We would like to acknowledge Dr J. Cervera and Dr J.C. Peñalver from IVO Foundation (Valencia, Spain).
Footnotes
Data availability
Source data for figures 1, 2 and 4 are available for this paper. All other data that support the plots within this paper and other findings of this study are available from the corresponding author upon reasonable request.
Code availability
The mesoscopic simulator code is available for download from http://matematicas.uclm.es/molab/DiscrSimulator1.zip
Author contributions
V.M.P.-G. designed the research, collected and processed data, performed the fittings, developed and simulated the mathematical models. J.J.B. collected data, processed data, performed fitting tasks and developed the automatic segmentation algorithm. J.P.-B. collected and processed data. O.L.-T. collected and processed data and fitted the longitudinal volumetric data.
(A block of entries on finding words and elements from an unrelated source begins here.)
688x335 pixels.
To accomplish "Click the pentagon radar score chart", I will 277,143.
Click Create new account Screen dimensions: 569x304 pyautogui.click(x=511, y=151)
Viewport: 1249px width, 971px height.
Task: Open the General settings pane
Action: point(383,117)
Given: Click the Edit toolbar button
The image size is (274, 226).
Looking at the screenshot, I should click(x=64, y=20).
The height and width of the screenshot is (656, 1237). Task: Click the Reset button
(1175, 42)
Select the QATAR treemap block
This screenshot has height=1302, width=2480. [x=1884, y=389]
M.V., L.X, P.G.-G., P.S.-G., E.H., R.H., performed the experiments in animal models. E.A., P.S., M.M., D.A., A.A.-R., A.F.H-M collected data. G.J. collected and processed data. M.P.-C. processed data. G.F.C., J.J.B., J.B.-B., Y.A. and A.M. developed and simulated the mathematical models. A.M.G.-V., designed the research, collected and processed data. V.M.P.-G. and G.F.C. drafted the manuscript. All authors edited and approved the final manuscript.
Competing interests
The authors declare no competing interests.
Ethical approval
We have complied with all relevant ethical regulations. Human data were obtained either from public repositories (TCIA) or in the framework of several retrospective or prospective observational clinical studies approved by the corresponding institutional review boards (for details see Methods). Animal care and experimental procedures were performed in accordance to the European Union and National guidelines for the use of animals in research and were reviewed and approved by the Research Ethics and Animal Wellfare Committee at Instituto de Salud Carlos III de Madrid (PROEX 244/14) (glioma cells) and in accordance with a protocol approved by the CNIO, Instituto de Salud Carlos III and Comunidad de Madrid Institutional Animal Care and Use Committee (H2030-BrM3 cells).